I am not used to seeing her vomit beyond the occasional bile.


----------



## Gwyllgi (Aug 16, 2017)

Wunderwhy6 said:


> Kai has eaten thawed turkey necks a dozen times prior with no problems.


I think that. there is your answer 

She has eaten them in the past, then the one time that she was sick, you begin to doubt whether it is safe for her. There are a number of reasons why she may have vomited the turkey neck, and it may not have been caused by the neck itself. '

Let her enjoy them, unless she continues to vomit them.


----------



## HandlingAkira (10 mo ago)

I find when they eat them too quick and don't chew all the bits up well that happens. I freeze my necks and service 3/4 Defrosted after the same issues. Sometimes they swallow larger pieces and that happens. When it's still frozenish they have to chew more and the more they chew the less likely the stomach upsets


----------



## HandlingAkira (10 mo ago)

Don't worry about it though try 3/4th defrosted and if you have problems. Try serving it after the main meal so they are less hungry and take their time more. Or do both. Raw is the way to go don't doubt yourself. You made an informed decision when you decided to start feeding it.


----------



## Sunflowers (Feb 17, 2012)

Meh... sometimes they barf.
Now, if she does that every time, then I would rethink them.


----------



## Bramble (Oct 23, 2011)

Did she eat the neck on an empty stomach? Does she normally eat raw or kibble?


----------



## Hopps (Dec 5, 2021)

I would make a mental note of it and be watchful the next few days. It’s probably nothing but at the same time it’s a bit strange she is throwing up despite not having issues. My cat used to be on a raw diet and over time she started having issues with it.


----------



## Wunderwhy6 (Nov 29, 2020)

Thank you all for your responses. I am feeling far less nervous over what was, so far, only an isolated incident. Kai is no worse for wear. I’m fact she’s is quite the opposite and has decided that the spot wear she vomited makes a great rolling area (despite the vomit having been cleaned up). 
She typically gets them on an empty stomach. I used to do partially frozen but am concerned about tooth wear so I’ve moved to thawed.


----------



## Sunflowers (Feb 17, 2012)

Rolf sometimes gets one turkey neck only meals, with no issues.

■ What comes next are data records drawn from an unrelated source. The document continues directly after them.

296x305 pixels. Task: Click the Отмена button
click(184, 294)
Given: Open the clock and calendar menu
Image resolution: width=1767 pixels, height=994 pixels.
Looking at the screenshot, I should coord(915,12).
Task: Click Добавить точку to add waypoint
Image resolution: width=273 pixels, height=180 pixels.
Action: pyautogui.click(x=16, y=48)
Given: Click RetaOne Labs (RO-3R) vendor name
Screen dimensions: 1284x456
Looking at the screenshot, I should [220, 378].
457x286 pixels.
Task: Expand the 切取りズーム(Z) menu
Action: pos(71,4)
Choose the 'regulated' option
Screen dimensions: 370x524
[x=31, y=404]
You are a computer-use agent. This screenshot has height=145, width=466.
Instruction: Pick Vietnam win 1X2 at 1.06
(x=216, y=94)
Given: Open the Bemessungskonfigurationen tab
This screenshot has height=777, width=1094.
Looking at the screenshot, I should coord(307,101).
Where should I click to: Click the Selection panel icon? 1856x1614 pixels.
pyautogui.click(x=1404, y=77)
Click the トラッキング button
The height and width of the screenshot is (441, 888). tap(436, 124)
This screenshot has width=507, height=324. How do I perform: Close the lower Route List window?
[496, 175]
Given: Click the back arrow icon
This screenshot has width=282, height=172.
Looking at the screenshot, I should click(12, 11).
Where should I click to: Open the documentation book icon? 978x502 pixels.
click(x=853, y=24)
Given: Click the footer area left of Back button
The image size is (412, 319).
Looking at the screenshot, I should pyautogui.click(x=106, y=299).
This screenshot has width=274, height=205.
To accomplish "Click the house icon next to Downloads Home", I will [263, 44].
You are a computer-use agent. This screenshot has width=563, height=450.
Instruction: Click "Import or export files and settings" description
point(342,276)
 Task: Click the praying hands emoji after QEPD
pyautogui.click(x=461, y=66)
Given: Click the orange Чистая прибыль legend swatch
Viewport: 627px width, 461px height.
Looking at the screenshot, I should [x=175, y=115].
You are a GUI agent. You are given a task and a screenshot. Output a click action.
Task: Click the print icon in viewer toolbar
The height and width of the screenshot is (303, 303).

I always feed thawed.
Don’t stress over the occasional upchuck. There can be so many reasons, from eating too fast to swallowing an oddly-shaped chunk.
I’m surprised Kai didn’t try and eat what he barfed. 

Now, if he ends up throwing up almost daily, drooling, licking the floor, eating grass, and not wanting to eat his raw, like Hans did, then I would reevaluate what he’s eating.


----------